- WHAT YOU ARE ASKED TO DO -
Produce a verbatim copy of the following records, leaving out all pictures.

- PROVIDED DATA -
--- START ---

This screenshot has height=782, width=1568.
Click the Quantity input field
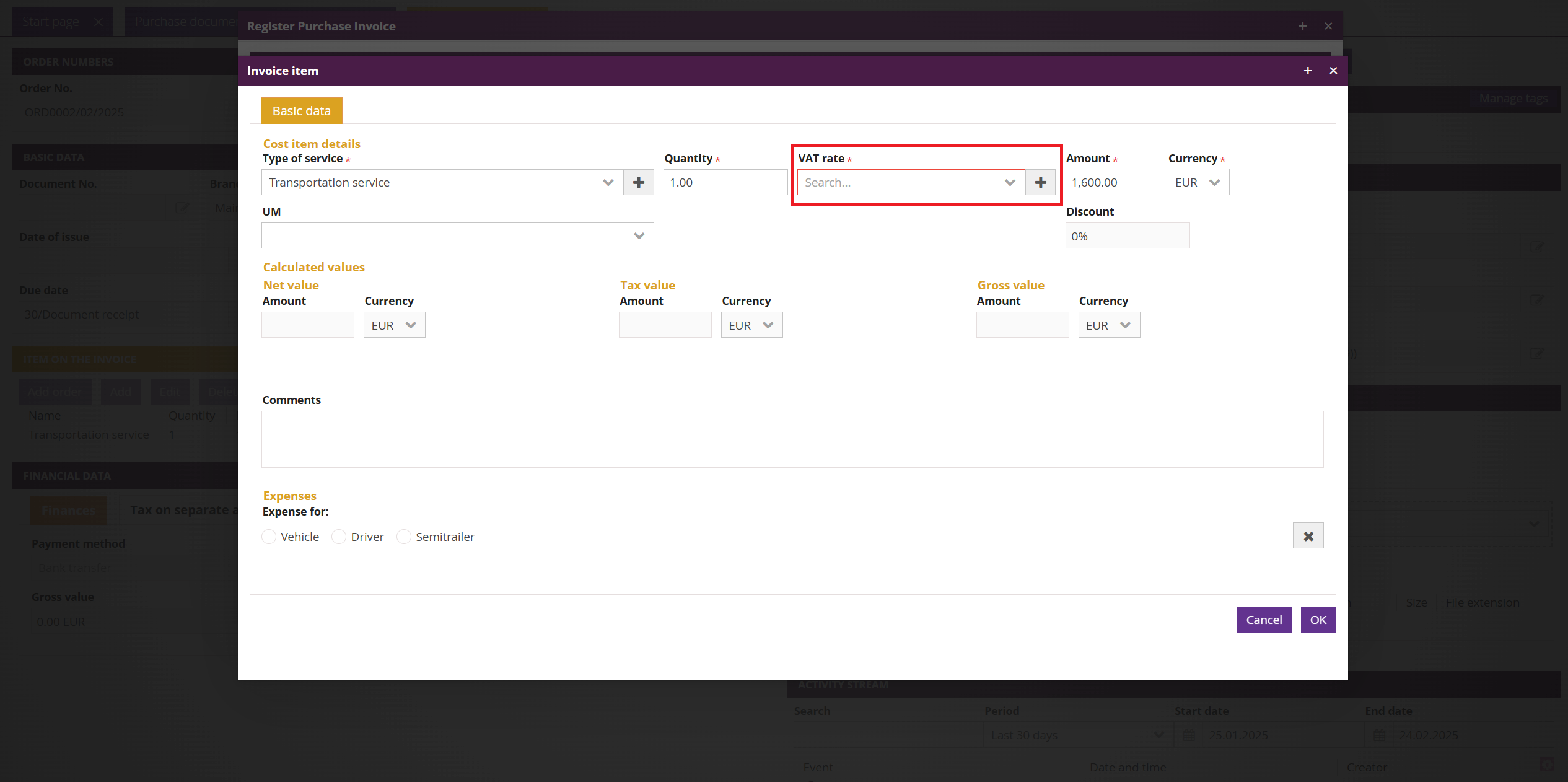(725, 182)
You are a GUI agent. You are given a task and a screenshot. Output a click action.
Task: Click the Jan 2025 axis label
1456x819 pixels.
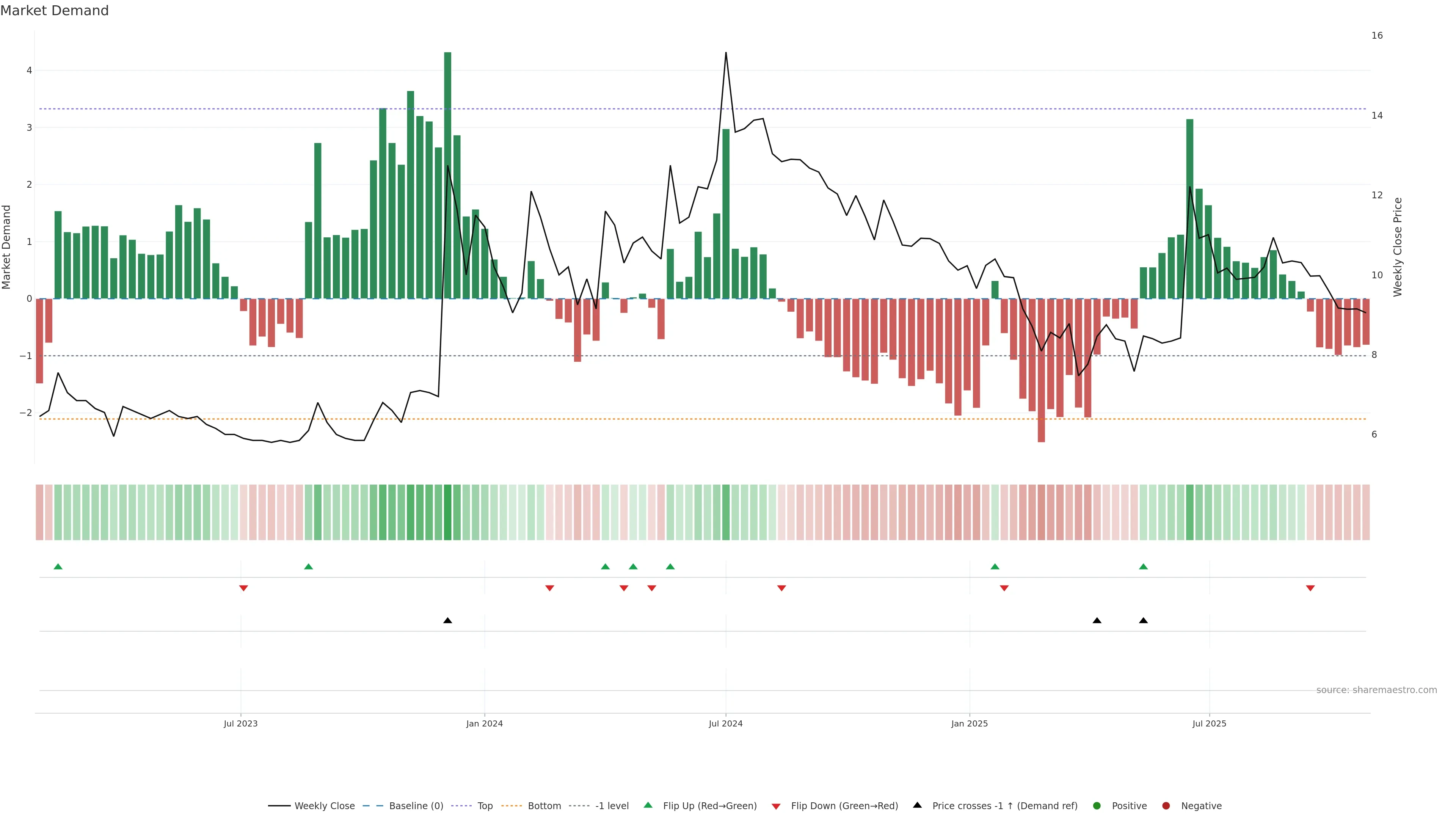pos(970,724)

--- END ---

- RESPONSE TO THE TASK -
This screenshot has height=782, width=1568.
Click the Quantity input field
(725, 182)
You are a GUI agent. You are given a task and a screenshot. Output a click action.
Task: Click the Jan 2025 axis label
1456x819 pixels.
pos(970,724)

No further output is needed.